## Exercise directions
Rewrite the records as a numbered list, from the line containing "You are a computer-use" through the line containing "pyautogui.click(x=18, y=35)", both included. Skip blank lines, and leave the pictures out.

** START Records provided **

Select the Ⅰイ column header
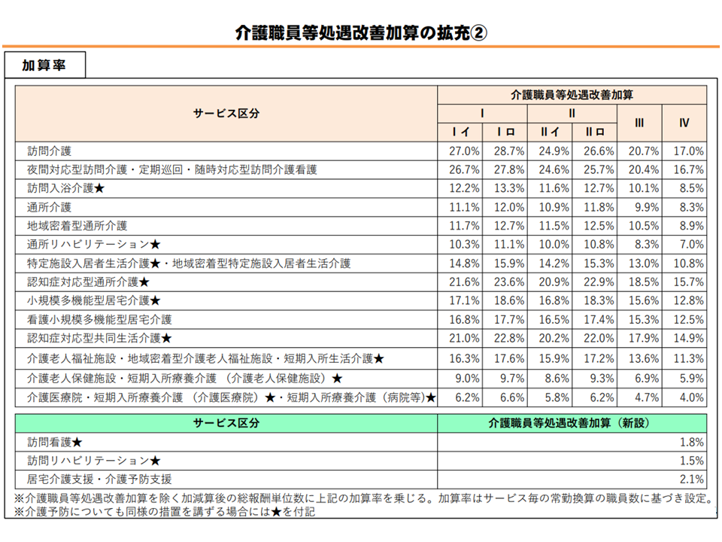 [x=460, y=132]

** END Records provided **
** START Records provided **

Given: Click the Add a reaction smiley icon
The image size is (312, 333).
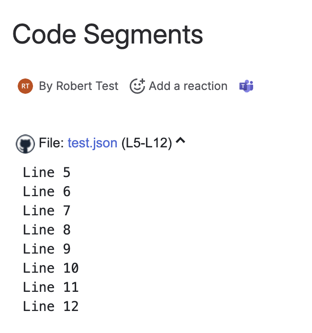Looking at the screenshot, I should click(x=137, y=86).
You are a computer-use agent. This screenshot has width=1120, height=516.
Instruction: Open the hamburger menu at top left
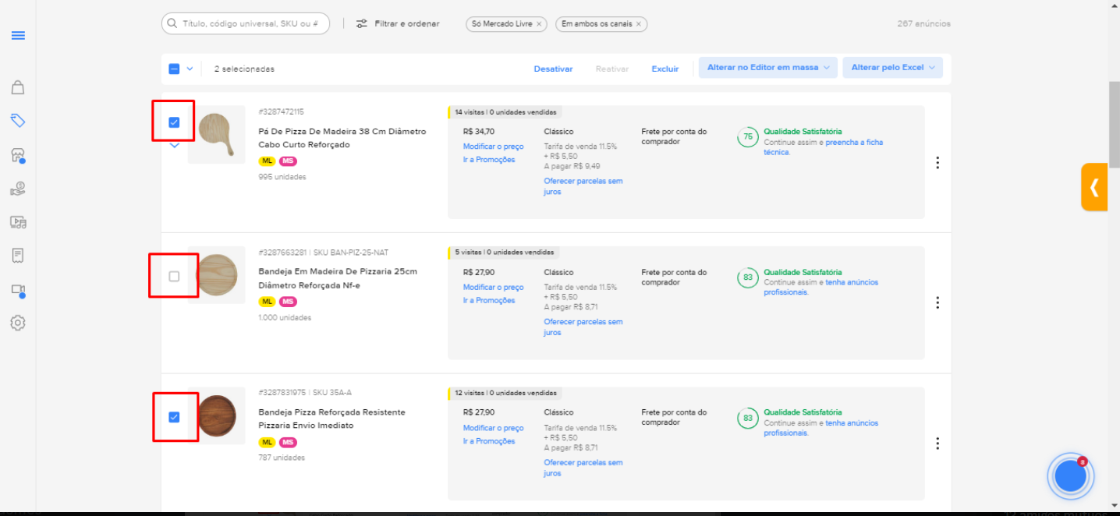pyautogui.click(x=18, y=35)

** END Records provided **

## Expected output
1. You are a computer-use agent. This screenshot has width=1120, height=516.
2. Instruction: Open the hamburger menu at top left
3. pyautogui.click(x=18, y=35)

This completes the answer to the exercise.